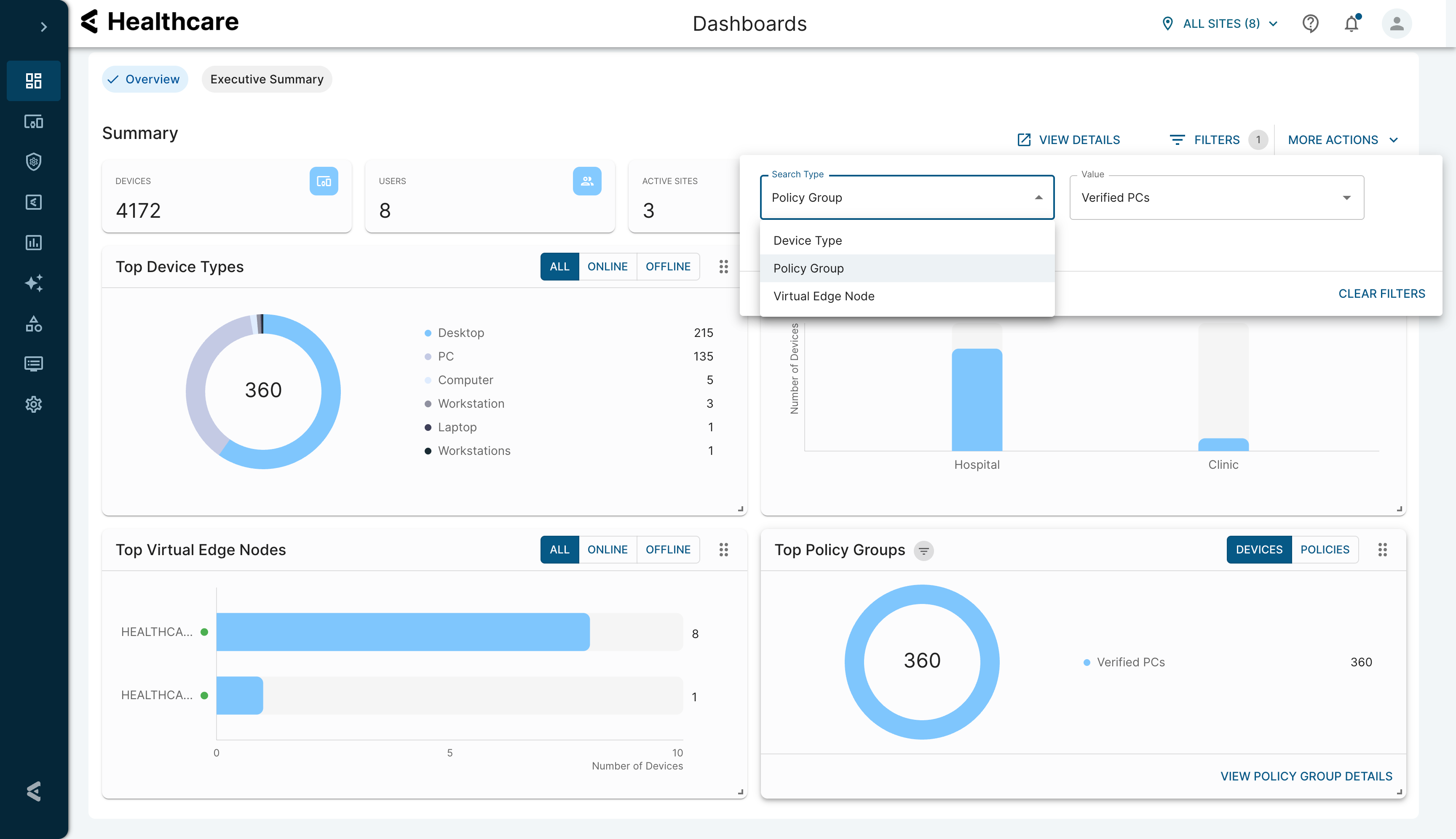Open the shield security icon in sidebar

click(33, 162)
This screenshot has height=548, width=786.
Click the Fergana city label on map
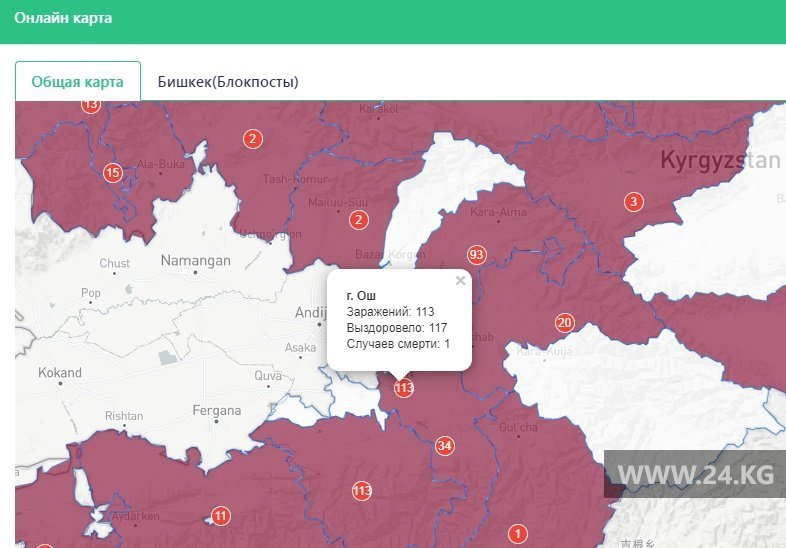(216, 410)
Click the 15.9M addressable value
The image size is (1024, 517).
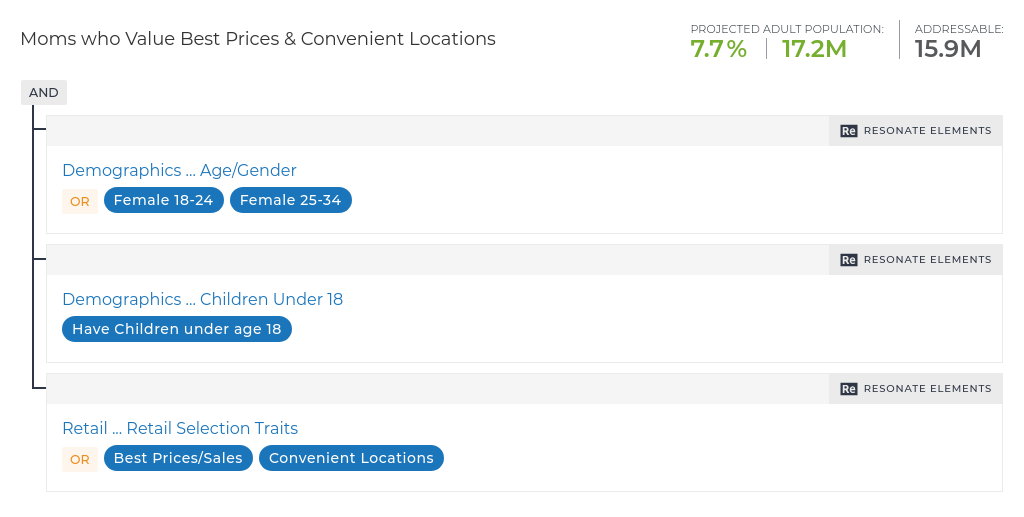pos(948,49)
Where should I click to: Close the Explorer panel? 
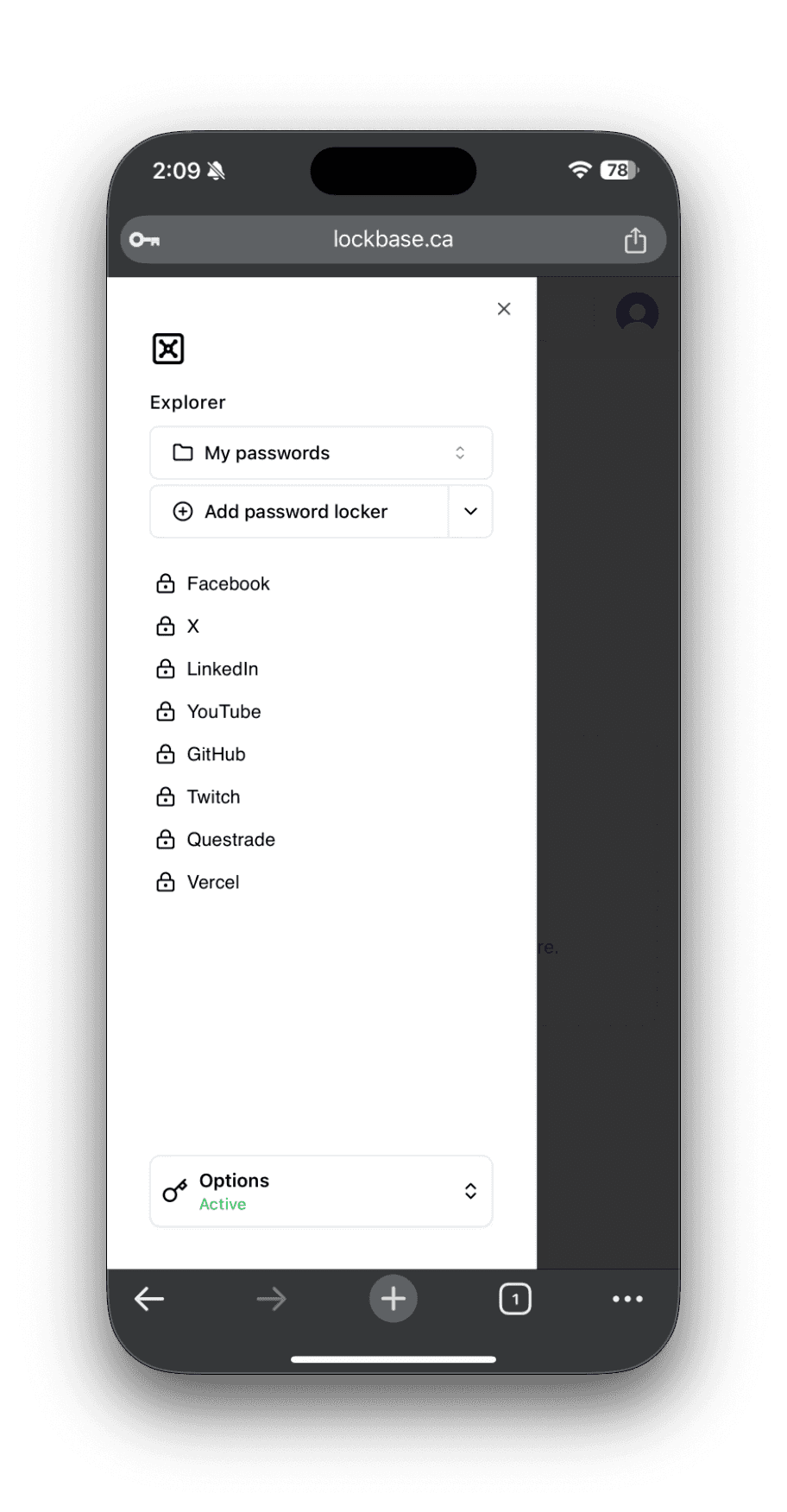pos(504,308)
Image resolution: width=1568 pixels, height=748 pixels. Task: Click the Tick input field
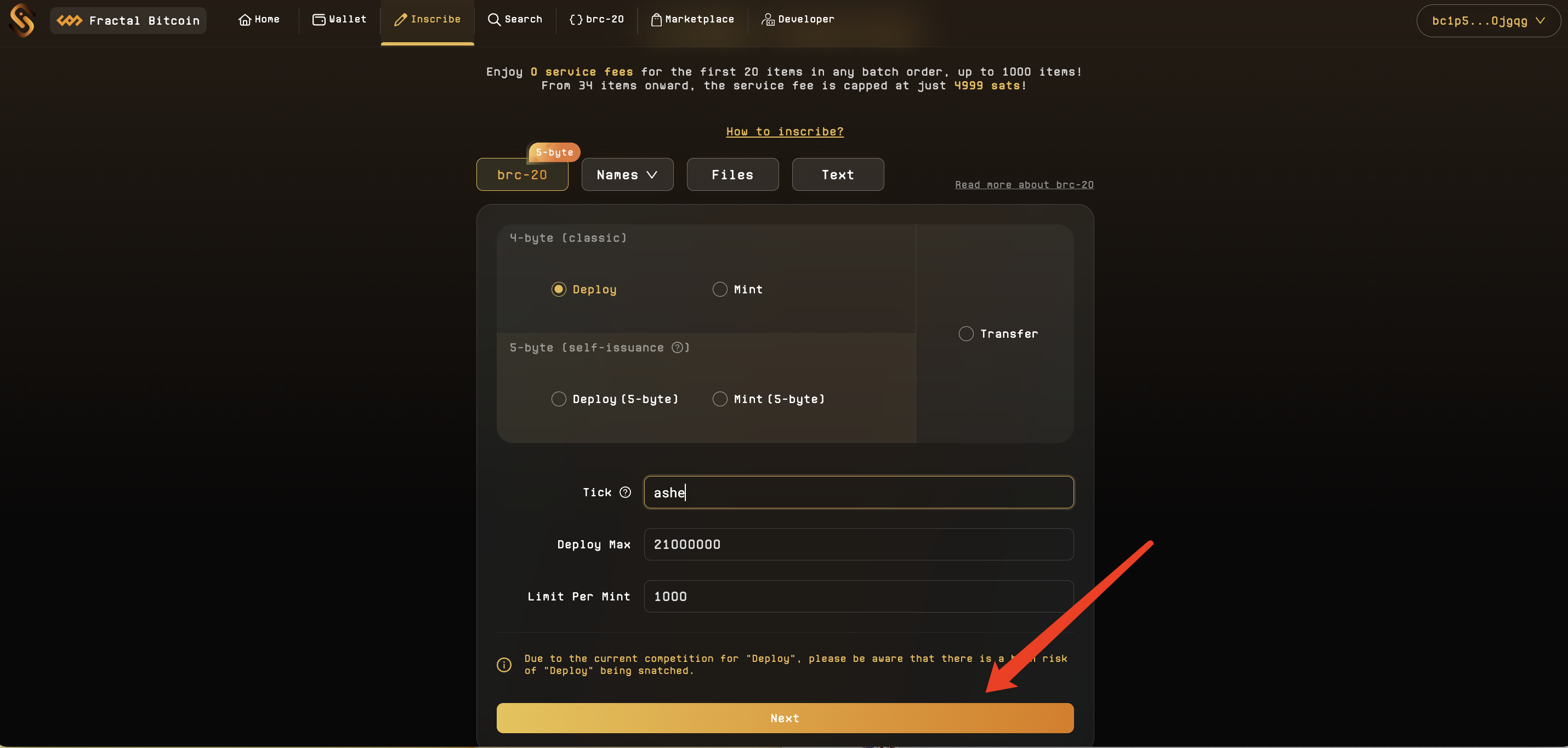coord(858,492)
==
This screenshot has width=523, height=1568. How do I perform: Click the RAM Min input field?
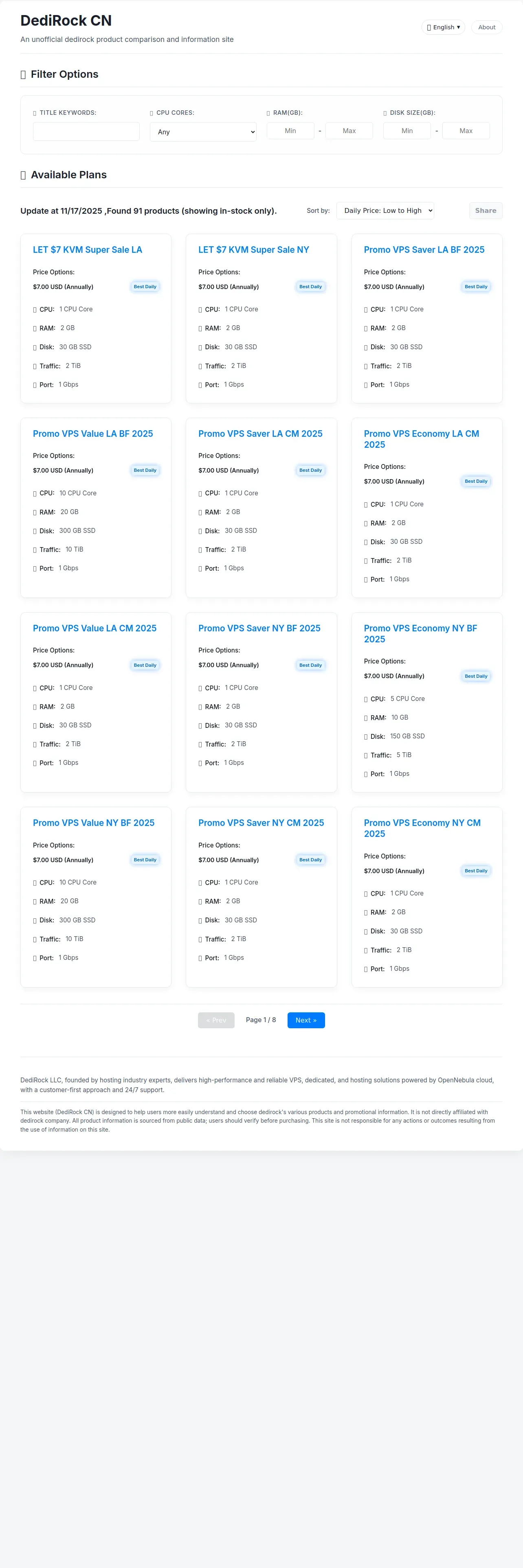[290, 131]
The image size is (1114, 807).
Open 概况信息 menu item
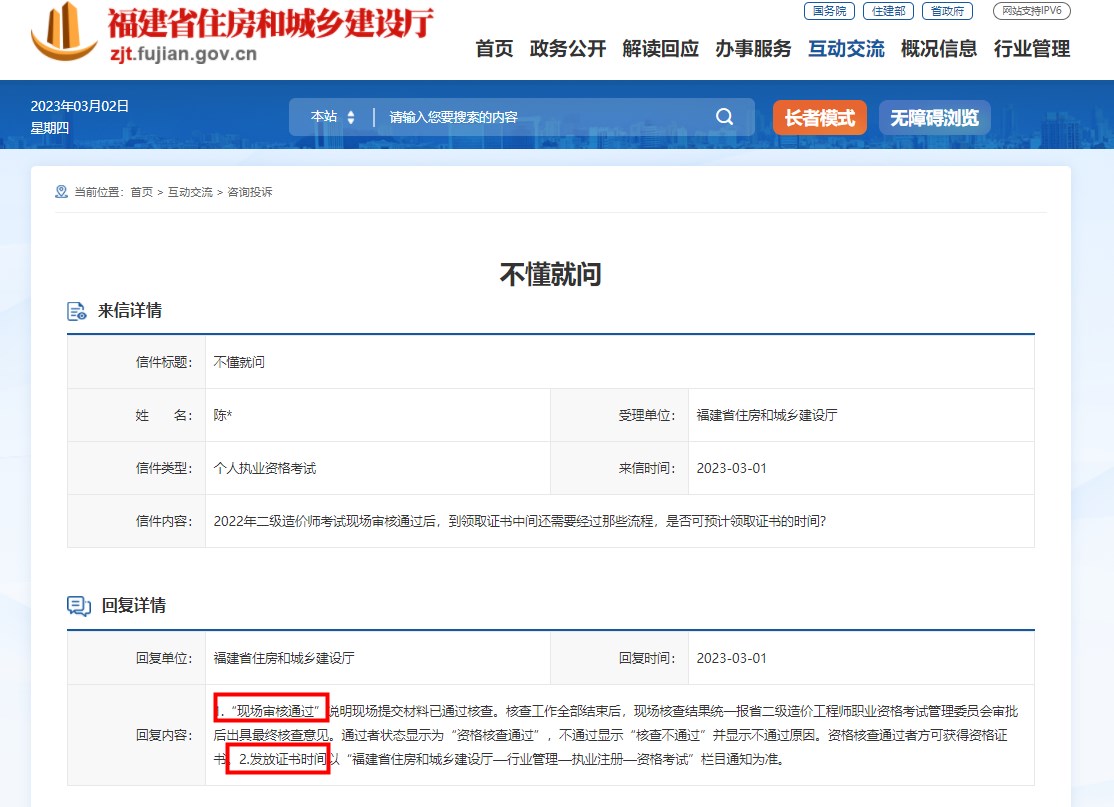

**Stated goal**
Rewrite the entries beginning with the line that contains "This screenshot has width=523, height=1568." and continuing through the line that contains "Open 概况信息 menu item", substituting "RAM Max" for "RAM Min" and leaving everything else unchanged. Omit the pictures from your answer.

**Final result**
This screenshot has width=523, height=1568. How do I perform: Click the RAM Max input field?
[290, 131]
The image size is (1114, 807).
Open 概况信息 menu item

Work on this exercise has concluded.